> TEXT PASSAGE
──────
Pudumaippithan wrote about 100 short stories, a short novel, two chapters of an incomplete novel, about 50 essays, translated about 60 short stories including an incomplete translation of the Russian writer Alexander Kuprin’s Yama, the Pit. He was also an active reviewer and regularly reviewed books in Dinamani which were characterised by strong views and opinions. He co-authored a biography of Hitler and completed a life of Mussolini. The 1930s and ‘40s were the years of free verse in Tamil and Pudumaippithan experimented with it by working out a via media between prosodic forms and verse libre. An enthusiastic polemicist, he indulged in vigorous debates with his fellow writers.

 

 

Short Stories

Pudumaippithan debuted in the issue of Gandhi of October 18, 1933, by intervening in a debate on ‘love at first sight.’ It is a humorous piece where he questions the romantic notion of love at first sight. It is characteristic of him that he should ridicule idealism and romanticism in his very first piece. For the first few months only his essays were published.

 

His first short story was published in Manikodi in April 1934. Titled ‘Aattrangarai Pillaiyar’, and carried in two instalments, it is an allegorical story: in narrating the story of a Pillaiyar (the Hindu god Ganesha) idol by the riverside Pudumaippithan constructs a critical narrative of Hindu/Indian society and culture through the ages.
──────
> DATA EXTRACT
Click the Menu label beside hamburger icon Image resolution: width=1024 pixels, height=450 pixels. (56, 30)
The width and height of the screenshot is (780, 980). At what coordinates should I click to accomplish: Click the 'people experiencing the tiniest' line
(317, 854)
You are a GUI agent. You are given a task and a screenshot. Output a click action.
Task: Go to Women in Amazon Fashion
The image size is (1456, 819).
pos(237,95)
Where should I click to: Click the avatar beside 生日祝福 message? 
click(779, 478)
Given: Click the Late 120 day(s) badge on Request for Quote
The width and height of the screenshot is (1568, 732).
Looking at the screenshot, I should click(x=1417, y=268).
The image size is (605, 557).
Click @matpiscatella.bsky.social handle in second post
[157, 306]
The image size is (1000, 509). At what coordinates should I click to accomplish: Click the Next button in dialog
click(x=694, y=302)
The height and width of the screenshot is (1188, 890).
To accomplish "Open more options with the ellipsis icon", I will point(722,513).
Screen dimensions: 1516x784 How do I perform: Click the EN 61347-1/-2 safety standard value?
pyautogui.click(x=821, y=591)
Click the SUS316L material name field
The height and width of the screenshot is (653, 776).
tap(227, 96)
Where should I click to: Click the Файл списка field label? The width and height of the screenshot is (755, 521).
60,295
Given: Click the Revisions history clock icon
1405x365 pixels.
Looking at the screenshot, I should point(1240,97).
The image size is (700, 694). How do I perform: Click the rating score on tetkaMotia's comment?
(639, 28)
──────
> STUDY QUESTIONS
1. Translate this sentence from the passage on Pudumaippithan into Spanish: "He co-authored a biography of Hitler and completed a life of Mussolini."
2. Reproduce the passage on Pudumaippithan from "His first short" to "through the ages.".

> OUTPUTS BY TASK
1. Fue coautor de una biografía de Hitler y completó una vida de Mussolini.

2.
His first short story was published in Manikodi in April 1934. Titled ‘Aattrangarai Pillaiyar’, and carried in two instalments, it is an allegorical story: in narrating the story of a Pillaiyar (the Hindu god Ganesha) idol by the riverside Pudumaippithan constructs a critical narrative of Hindu/Indian society and culture through the ages.